If the budget is above 200 ms — chatbot responses, document summarization, batch analytics, training itself — the cloud is the right answer. Bandwidth and elasticity dominate; latency is irrelevant.
If the budget is below 20 ms — vehicle control, robotic actuation, anomaly-triggered shutdown, real-time vision on a moving platform — the edge is the only answer. The network cannot be in the path.
In between, you hybrid. Inference at the edge, training and aggregation in the cloud, model updates flowing downward, summaries flowing up. Greengrass and KubeEdge are both, fundamentally, products that exist to make this hybrid clean.
The numbers behind that decision are not new. What is new is the willingness of serious engineering teams to act on it. The market sizing tells the same story: edge computing at roughly USD 19–25 billion in 2024–2025 and growing at a 21–48% CAGR, depending on which slice you measure, is no longer the budget line that gets cut. It is the budget line that gets defended.

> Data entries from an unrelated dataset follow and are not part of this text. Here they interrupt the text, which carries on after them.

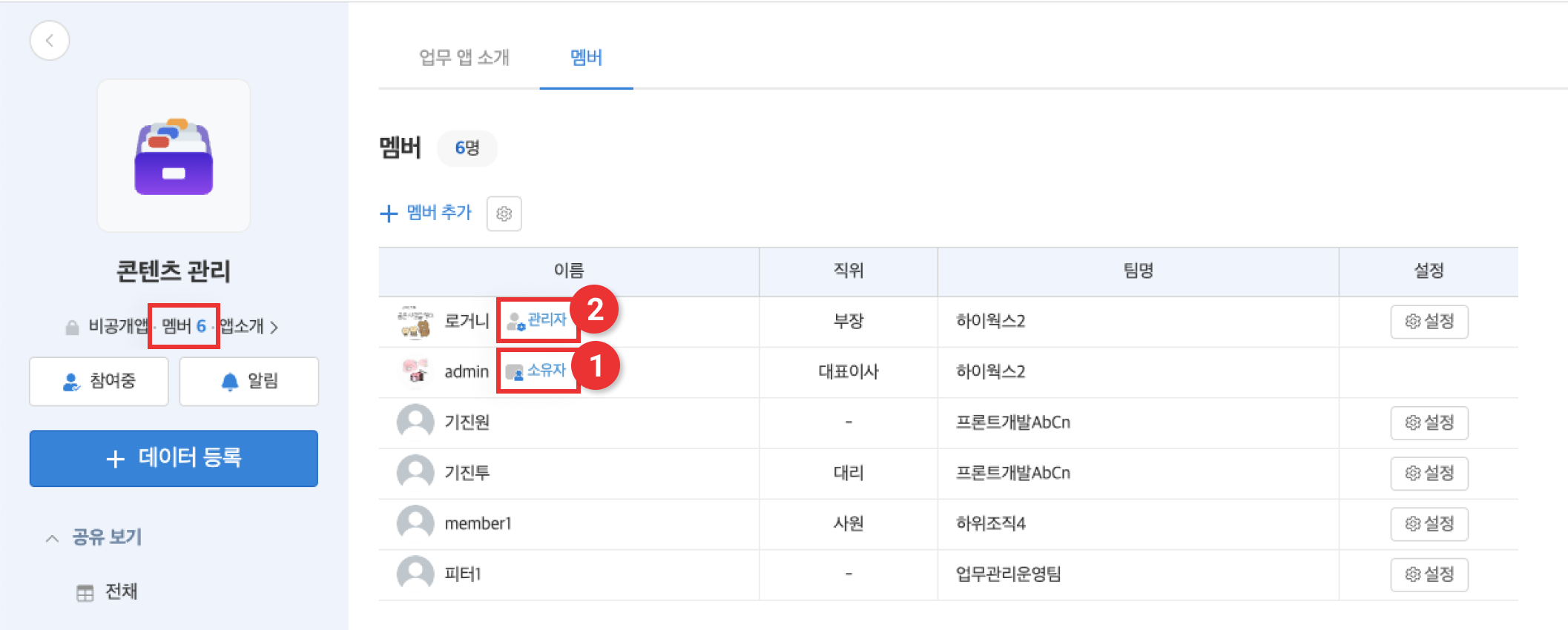The height and width of the screenshot is (630, 1568).
Task: Click the 멤버 추가 link
Action: click(426, 213)
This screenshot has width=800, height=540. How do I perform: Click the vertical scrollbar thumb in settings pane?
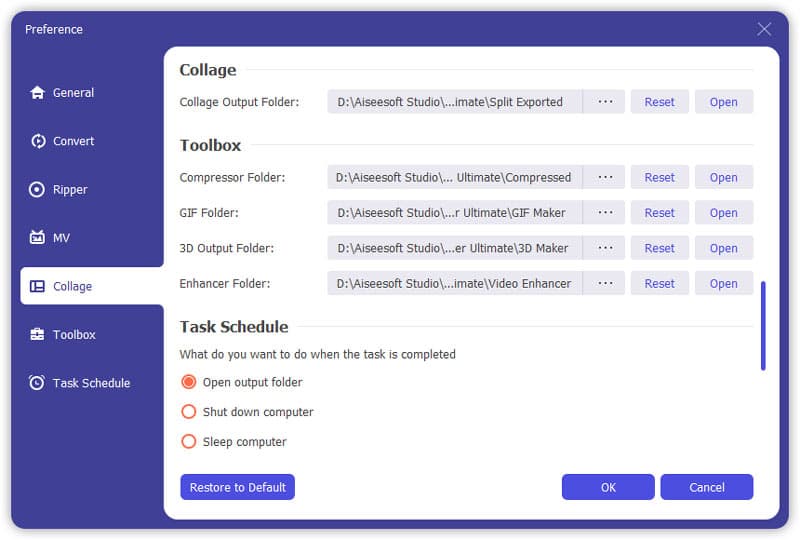[763, 325]
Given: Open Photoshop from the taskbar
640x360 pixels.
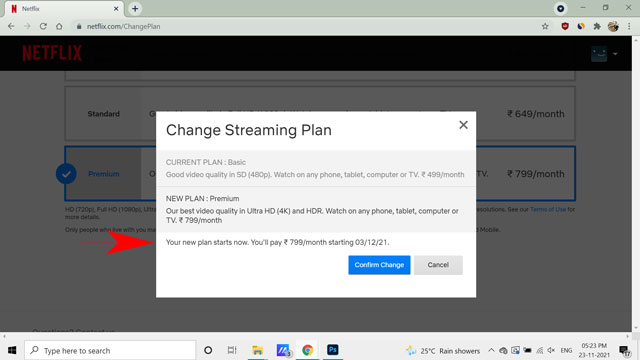Looking at the screenshot, I should coord(333,350).
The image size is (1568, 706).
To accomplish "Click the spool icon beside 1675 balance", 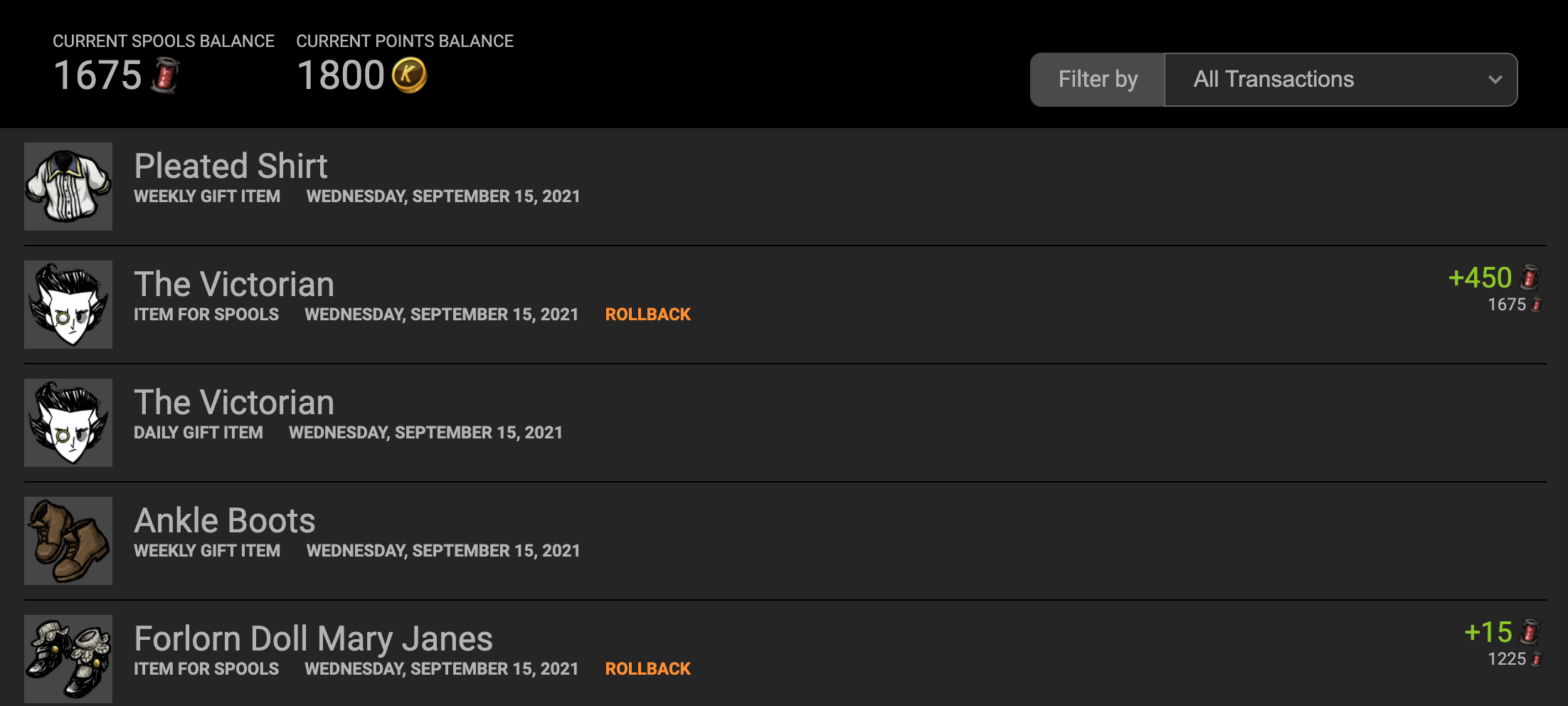I will click(165, 75).
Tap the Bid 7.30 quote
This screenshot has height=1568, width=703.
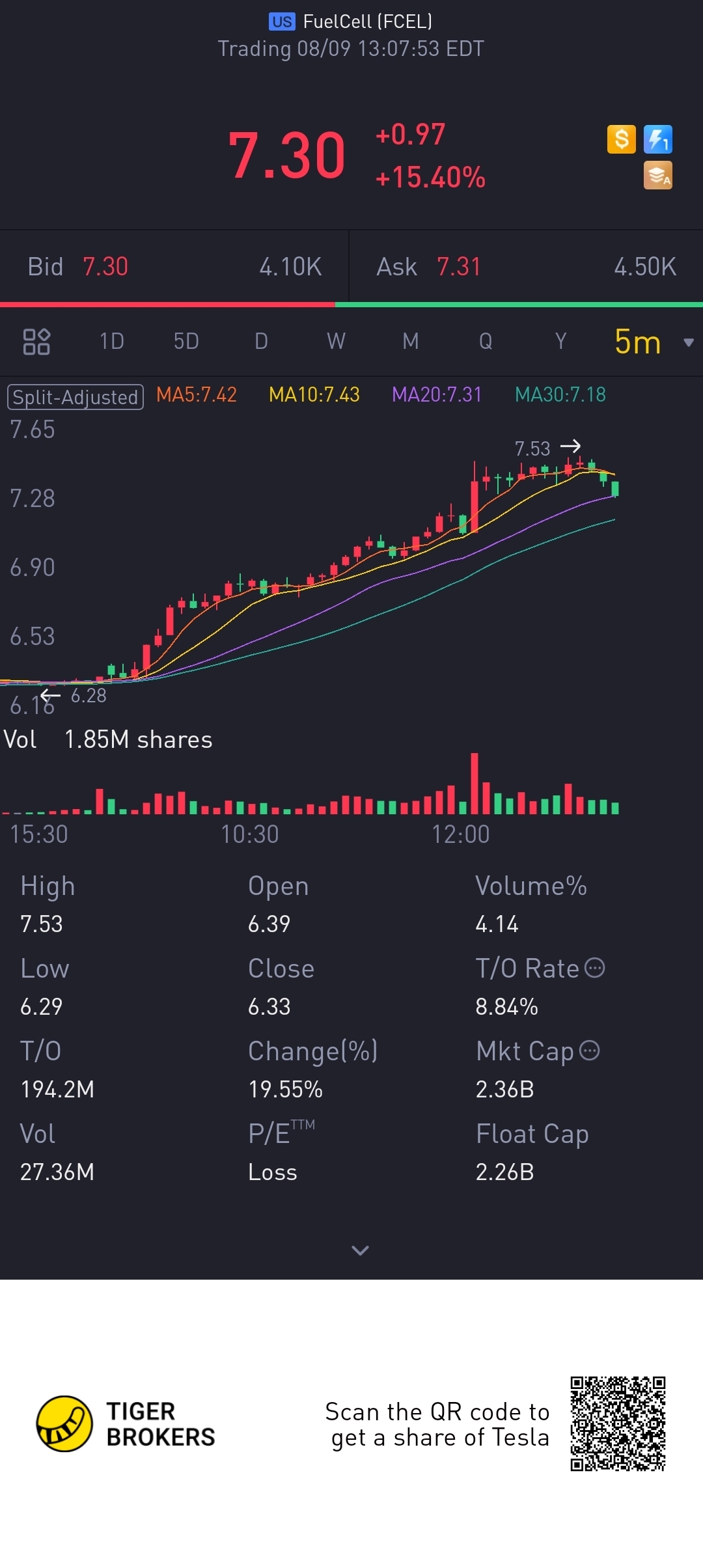(x=105, y=267)
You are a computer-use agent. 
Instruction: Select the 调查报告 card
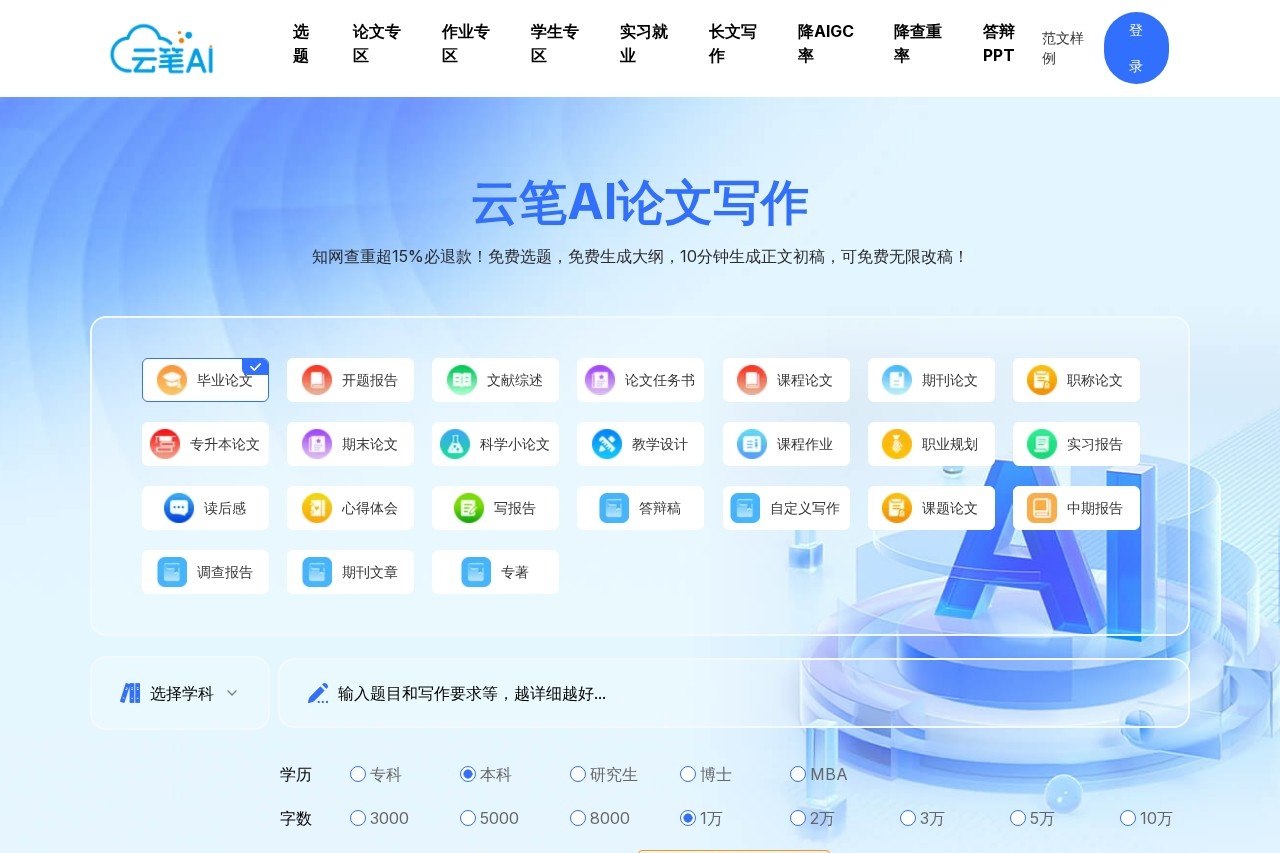[205, 572]
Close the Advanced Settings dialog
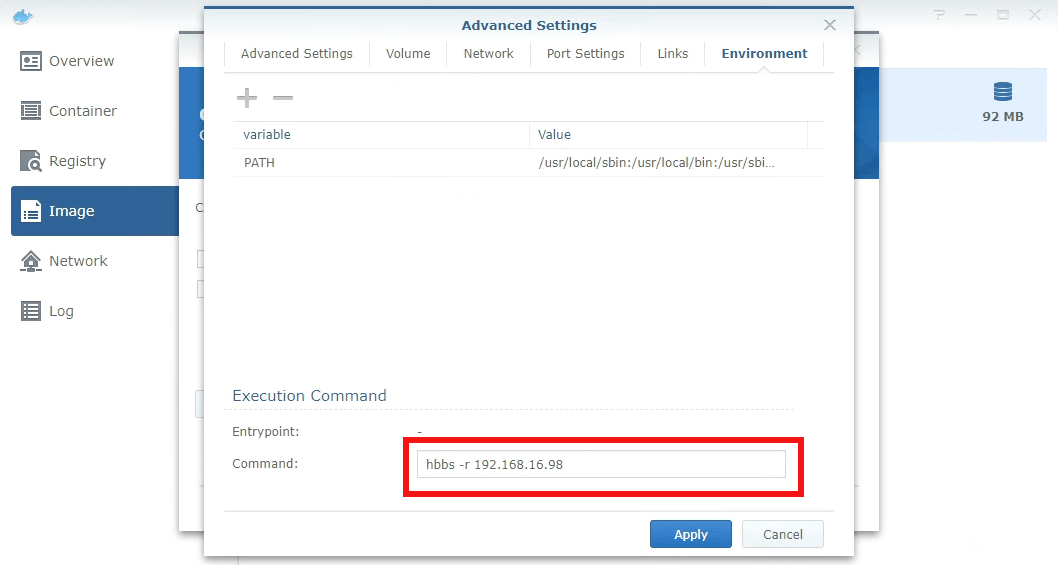 pos(829,25)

The 8 ms / 120 ms gap is the headline. The harder part is what you do once you've decided the gap is real. That is what the rest of the edge stack — model packaging, KubeEdge, Greengrass, Tesla's FSD silicon, EdgeShard's sharded LLMs — is for. It is the plumbing that turns "we should probably do inference at the edge" into a system that actually does it, at 5–20 ms, on a million devices.
---
References:
- IBM — What is Edge AI? — definition, market sizing, and use-case catalog.
- Red Hat — What is IoT Edge computing? — IoT edge architecture and the autonomous-vehicle case.
- NVIDIA — Edge Computing — vendor stack for enterprise, industrial, embedded, and network edge.
- AWS — IoT Greengrass ML Inference — "no data transfer costs, no added latency" vendor claim and packaging model.
- Tesla — AI & Robotics — FSD inference architecture: 48 networks, 1,000 tensors per timestep, 70,000 GPU hours per build.
- Baidu Developer Center — 边缘计算驱动无人驾驶 — 8 ms / 120 ms AV latency comparison and architecture.
- M. Zhang et al., "EdgeShard: Efficient LLM Inference via Collaborative Edge Computing," IEEE IoT Journal 12(10), 2025 — peer-reviewed evidence on sharded edge LLMs (50% latency cut, 2× throughput, 28 GB model wall).
- Babu & Stewart, "Energy, Latency and Staleness Tradeoffs in AI-driven IoT," ACM/IEEE Symposium on Edge Computing, 2019 — factorial design showing 7× energy penalty from naive scheduling at the edge.
- Market Research Future — Edge Computing Market Report — market sizing ($19.38B in 2024 → $1.51T in 2035, 48.62% CAGR).
- KubeEdge — Cloud-Native Edge Computing — CNCF-graduated orchestration for edge inference workloads.
Closing thought: The 8 ms versus 120 ms gap is the headline; the capex bill that edge forces on you is the second chapter. The architectures that survive the next five years will be the ones that answer that bill honestly, not the ones that pretend edge is free.